Now that isn't happening. Libby has gotten away with a crime and there's no chance in hell that anything is going to happen to Bush officials while they're in office.

As always, John Rogers has it spot on. It's not so much that Bush believes Libby is innocent and got railroaded. That's one thing. Bush knows Libby is guilty and just doesn't give a shit.

(Rogers is also putting his money where is mouth is. He's getting a lot of traffic with that post, from both supporters and haters. So he's offering to match donations to Fisher House, which helps families of soldiers wounded in Iraq. He also has an amusing take on that as well.)

That's what's so frustrating to Rogers, my friend and many other Americans. That this is a president that just doesn't seem to give a fuck what people think any more. That Paris Hilton got more jail time than Libby says something. What, I don't exactly no. If I dwell on it too much I will go mad.

Seventy per cent of the country thinks he's doing a terrible job. And Bush just doesn't give a fuck anymore. And if you don't believe that, then you're not seeing what this decision is all about.

And that's why I feared for me friend yesterday. Because honestly, there's only so much of that you can take from your government before the only option is to go mad. However, she seems to be all right. And I'm glad to hear it.

Fortunately she has option #2. She's married to a Canadian.
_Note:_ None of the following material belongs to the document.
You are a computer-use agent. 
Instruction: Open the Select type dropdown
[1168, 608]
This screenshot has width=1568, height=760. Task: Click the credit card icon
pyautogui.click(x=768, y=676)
And after days like yesterday, I wonder how much longer she can last before fleeing up here.

Monday, July 02, 2007

Post Canada Day

So the massive anti-Newfoundland nationalist rant didn't appear yesterday. I have it written and it is a lovely piece of ranting, if I do say so myself. But I choose to spike it. Couple of reasons for that. One, I was feeling a touch mellow yesterday. More on that below. And two, I read this post by Dups on the anniversary of him becoming a Canadian citizen.

Much of my rant was about how if you want to appreciate Canada, talk to someone who choose to give up their country and previous life just to be here. I suspect many immigrants few Newfoundland nationalists as insane, and they wouldn't be far off base. No, read what Dups has to say and, if you feel so inclined listen to the Outfront piece I did about the big day. I had a few technical problems playing it, but maybe it's my computer. And maybe it's just as well. Christ, my narration sounds forced and awkward.

That's the best rebuttal I have. Canada is a great country, warts and all. People in Newfoundland need to chill the fuck out.

As for the reason for being mellow was Cathy and Boo's departure yesterday. They arrived in St. John's safe and sound and two hours late thanks to Air Canada, but they're home. Just in case you're looking for them.

So this marks our annual month apart and I was feeling a touch...down, yesterday. I know there are people who have it worse. Those with a spouse in the military who have to deal with six month tours. Those who family in Alberta dealing with six weeks on, two weeks off. And those with spouses on Hibernia or Terra Nova who have the three weeks on, three weeks off to deal with. Plus, this is voluntary. Cathy could stay here for the rest of this month if she wants.

But it's best for both of us in the long run that she goes home, as staying here would result in her going mad from boredom. Iqaluit is a nice enough town, but if you've been here awhile and have hours and hours a day to kill, every day, it'll test your sanity.